HERRO read correction – part 2
In my last post, I explored HERRO’s ability to correct simulated ONT reads using genomes with a 5.2 kbp repeat. Each genome contained one instance of the repeat with a single-bp variant in the middle, and I assessed how well HERRO maintained that variant during its read correction. Importantly, the read length in that test was ~10 kbp, considerably longer than the repeat length. In this post, I examine the tougher scenario where the repeat is longer than the read length.

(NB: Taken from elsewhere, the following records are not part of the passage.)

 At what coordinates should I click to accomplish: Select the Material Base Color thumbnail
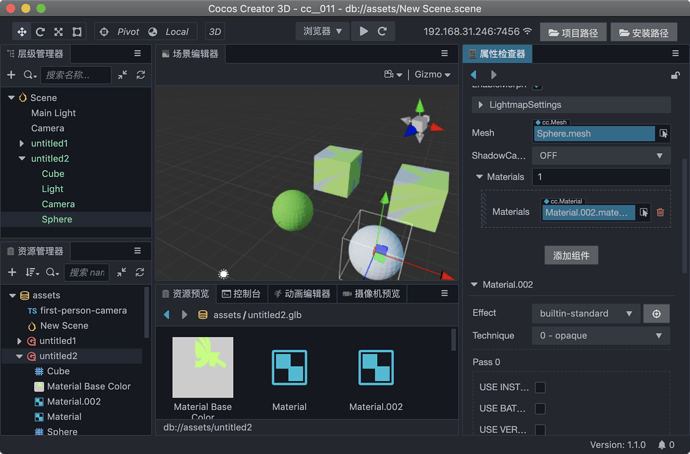203,367
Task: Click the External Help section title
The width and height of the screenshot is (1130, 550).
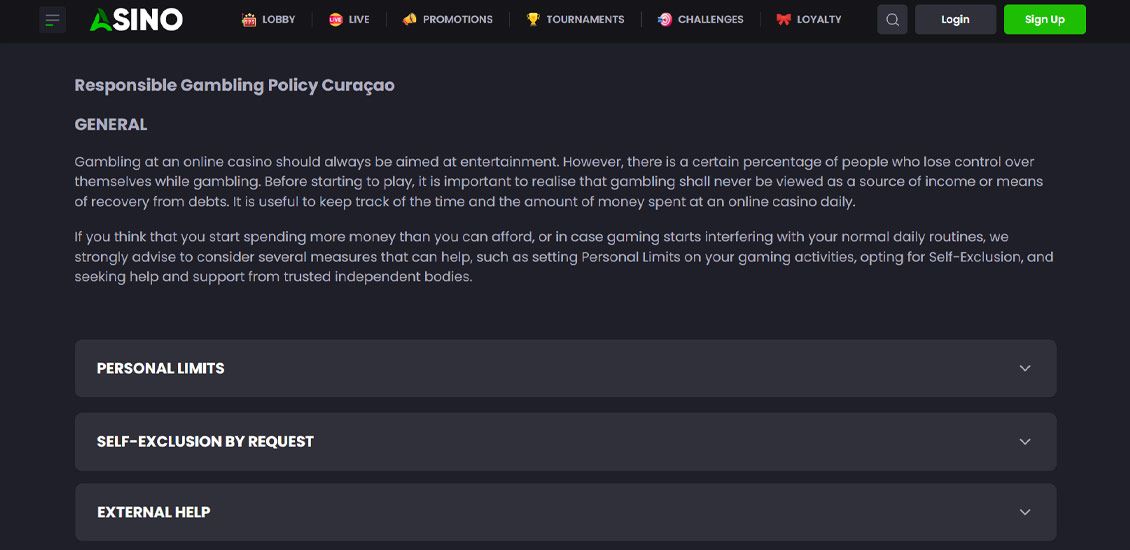Action: click(153, 512)
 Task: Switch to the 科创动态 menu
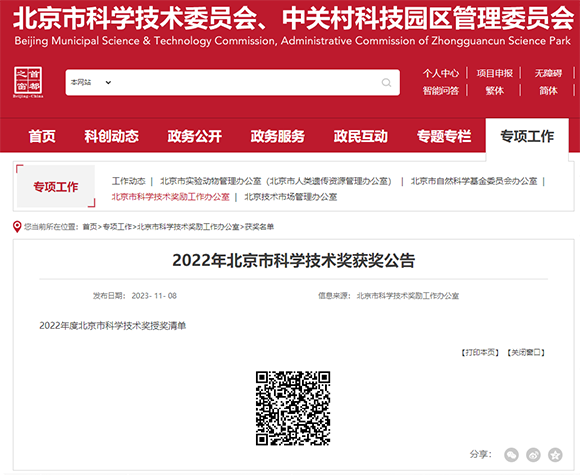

Here is a plot of the results from my last test, where ‘HERRO success rate’ means how often the corrected reads that span the variant had the correct variant base:
HERRO did so well in that test that the plot isn’t very interesting, but I include it here for comparison with the results below.
Long exact repeat with 1 SNV
For this test, I started with the six artificial genomes used in the previous post, containing 1, 2, 4, 8, 16 and 32 copies of the 5.2 kbp rRNA operon. I then replaced each rRNA operon copy with a 46.3 kbp prophage1, making the repeat almost nine times larger. As before, I introduced a single variant in the middle of one repeat copy.
Now, the read length (~10 kbp) is considerably shorter than the repeat length. This could make HERRO’s job considerably more difficult, as all-vs-all read alignments will no longer be able to easily distinguish different repeat copies.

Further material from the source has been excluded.